Prescribing costs increase dramatically when people reach 65, according to a detailed analysis of more than five million patients published in the March issue of the British Journal of Clinical Pharmacology.

Average costs were six-and-a-half times higher than for people under 65 and 16 times higher than for children under four.

When researchers from the Faculty of Pharmacy at the University of Barcelona looked at the primary care records of 5.47 million patients in Catalonia, they found that just under three-quarters had been prescribed at least one drug and that women were 23 per cent more likely to receive a prescription.

But the outstanding finding was the significant cost differences based on the ages of the patients. When the researchers looked at the average number of drugs that patients were prescribed, people over 75 had almost eight times as many prescriptions as children under four years of age.

And the cost differentials for people over 65 were much higher than the four-and-a half times’ increase reported by a previous study in 1993.

“This is probably due to a number of factors” explains lead researcher Professor Eduardo L Marino from the Faculty’s Clinical Pharmacy and Pharmacotherapy Unit. “Our population is progressively ageing, we are better at detecting problems than 15 years ago and more expensive drugs are being developed.”

Being able to predict prescribing costs is very important, he adds, especially when there are so many demands and pressures on healthcare budgets.

“We looked at prescribing by gender, breaking down patients into ten age categories and analysing their use of 15 different categories of drugs” he says.

“This enabled us to build up a very clear picture of what sort of drugs people were taking, depending on their age and gender.”

Other key findings of the study included:

-- Overall prescribing rates were highest in children under four (85 per cent of boys and 81 per cent of girls) and adults over 54.

-- The only categories not to reach 100 per cent prescribing rates over the age of 54 were men aged 55 to 64 (85 per cent) and men who were 85 years plus (91 per cent).

-- The most common prescriptions for children under four were for pain killers and fever-reducing drugs, followed by cough suppressants.

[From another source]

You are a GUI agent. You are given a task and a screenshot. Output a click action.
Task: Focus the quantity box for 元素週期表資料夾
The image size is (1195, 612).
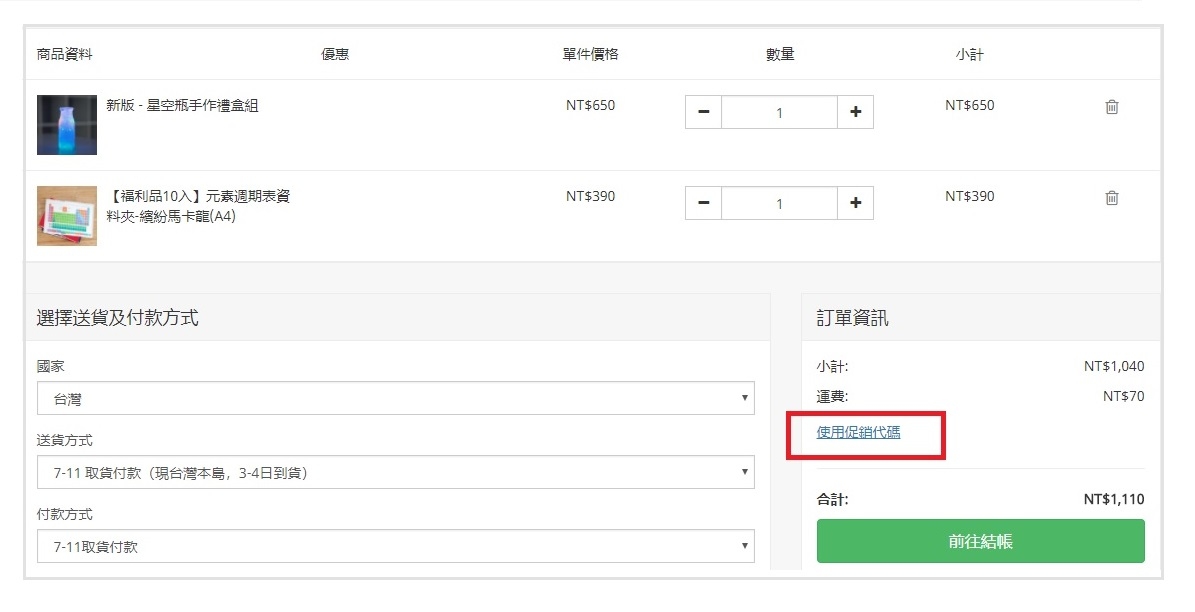(779, 204)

-- The authors found a higher use of antibiotics in children under 14 than reported in other studies and suggested that this could indicate that doctors were over prescribing them.

-- Female patients were prescribed more drugs than men (81 per cent compared to 68 per cent), except in children under 15 where the percentage was higher in males.

-- Women were more than twice as likely to use antidepressants as men (12 per cent versus five per cent) and this was most notable in the 35 to 44 age group.

“Our study underlines the significantly higher costs of prescribing to older patients and this information is vital at a time when we face a progressively ageing population” concludes co-author Eladio Fernandez-Liz of the Institut Catala de la Salut, who analysed the data. “It also provides a detailed breakdown of the drugs most commonly prescribed in ten age groups and by gender.

“By combining this information with details of the local patient population, our study can help healthcare providers to predict future prescription costs and look at specific health interventions in those age groups with the heaviest prescription drug use.”